#### [Görev 1]
Belge metnine göre akşam yemeği yenen restoran kaç kişiliktir?

Oradan Şam-ı Şerifi kuşbakışı temaşa ediyoruz. Muhteşem ama yorgun bir şehir görüntüsü veriyor. Şam biraz bakımsız. Evler boyasız ve çoğu tamire muhtaç. Caddelerin temizliği yeterli değil. Baas rejimi, başkent olmasına rağmen Şamı çok ihmal etmiş. Belediyecilik hizmetlerinin çok yetersiz olduğu hemen göze çarpıyor. Şamda büyük bir seferberliğe ihtiyaç var. Az da olsa demokrasinin farkı hemen anlaşılıyor. İslam Aleminin, bu kadim ve şerif belde için yapacak bir şeyleri olmalı. Özellikle petrol zengini Arap ülkelerinin İslam Konferansı Teşkilatı bu meselede öncü olabilir.
Günün yorgunluğunu üç bin kişi kapasiteli bir restaurantta akşam yemeği ile atıyoruz. Şamda bu büyük lokantalardan epeyce varmış. Altı bin kişinin bir arada yemek yiyebileceği bir lokantadan bahsettiler. Şamlılar akşam yemeklerini dışarıda yemeyi çok severlermiş. Yemekler de çok ucuz. Misafirlerini de, genelde dışarıda ağırlamak temayülündeler. Bulunduğumuz mekan çok nezih. Mutfağı da Antep mutfağı ile büyük benzerlik gösterdiği için yemek konusunda bir şikayetimiz yok. Yemekten sonra yatsı namazlarımızı kılıp istirahata çekiliyoruz.
Ertesi gün kahvaltıdan sonra bu sefer dönüş yolculuğu başlıyor. Humustan geçiyoruz. Hamanın içinde bir şehir turu atıyoruz. Su değirmenlerini, otobüslerimizin pencerelerinden seyrediyoruz.

#### [Görev 2]
Aşağıdaki listenin satırlarını, boş olanları atlayarak, "Sıra" ve "Satır" sütunlarından oluşan bir Markdown tablosuna çevirin. Resimleri cevaba koymayın.

#### [Görev Verileri]
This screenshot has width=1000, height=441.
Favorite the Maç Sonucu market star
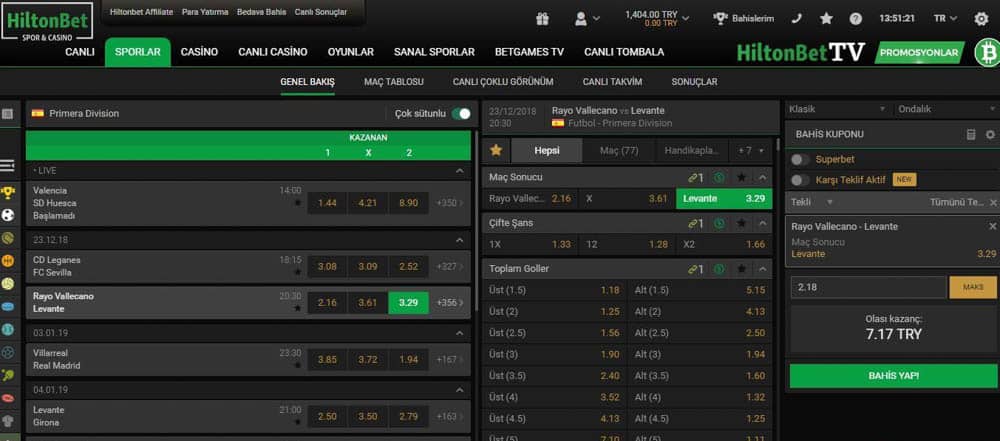(741, 177)
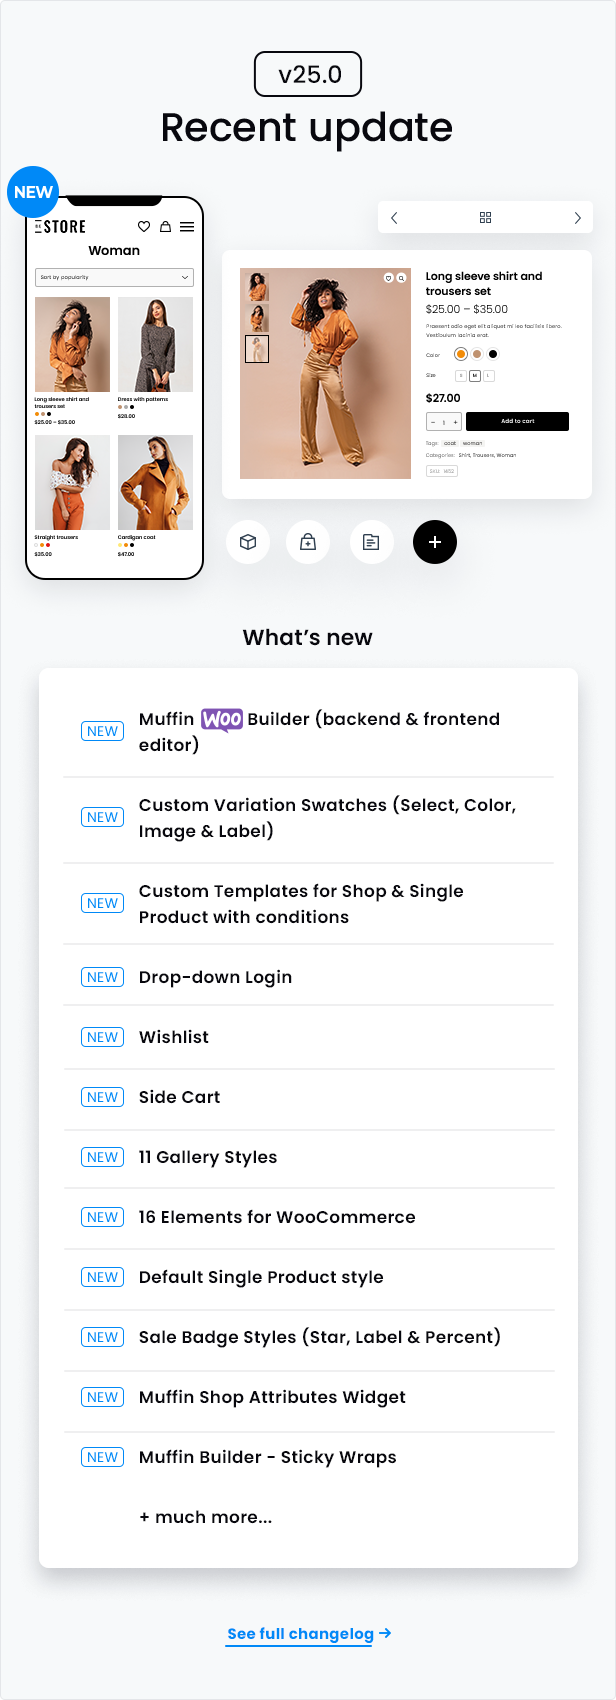Click the grid view icon in carousel bar
The width and height of the screenshot is (616, 1700).
(485, 217)
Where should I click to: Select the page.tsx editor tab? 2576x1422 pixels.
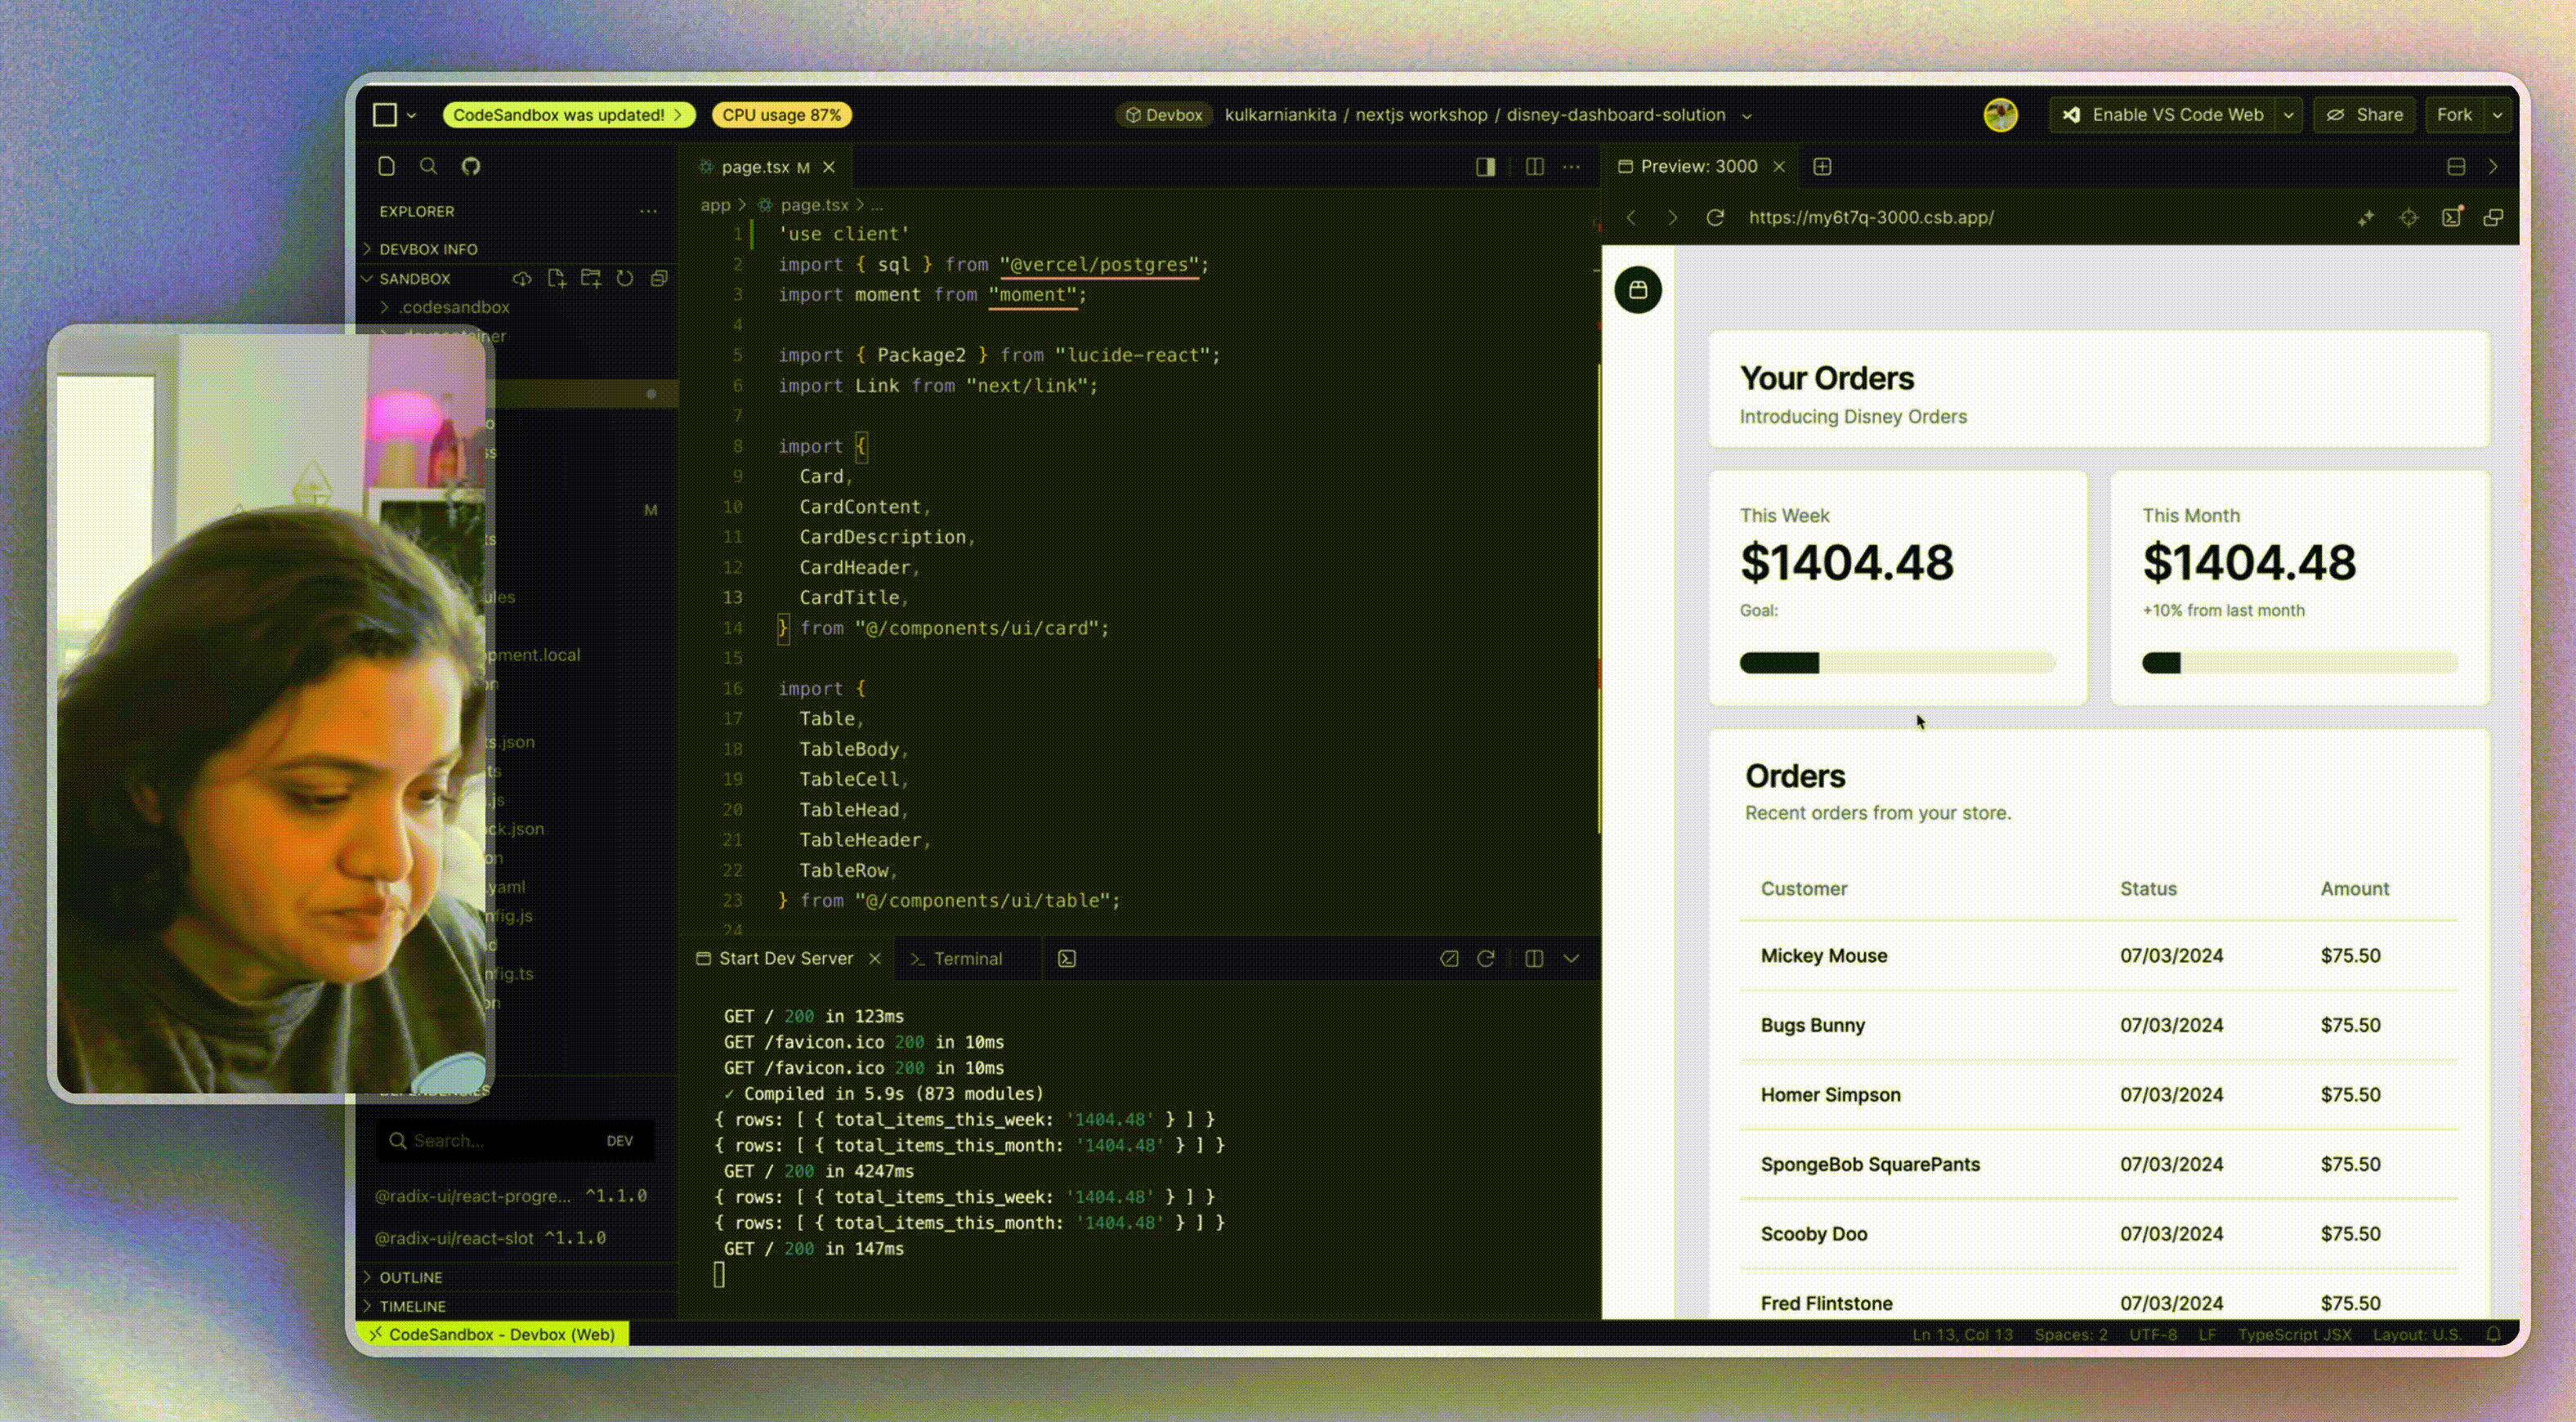[758, 166]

#### [Yazılı Cevap 1]
Üç bin kişiliktir.

#### [Yazılı Cevap 2]
| Sıra | Satır |
|---|---|
| 1 | This screenshot has width=1000, height=441. |
| 2 | Favorite the Maç Sonucu market star |
| 3 | (741, 177) |
| 4 | Click the grid view icon in carousel bar |
| 5 | The width and height of the screenshot is (616, 1700). |
| 6 | (485, 217) |
| 7 | Where should I click to: Select the page.tsx editor tab? 2576x1422 pixels. |
| 8 | [758, 166] |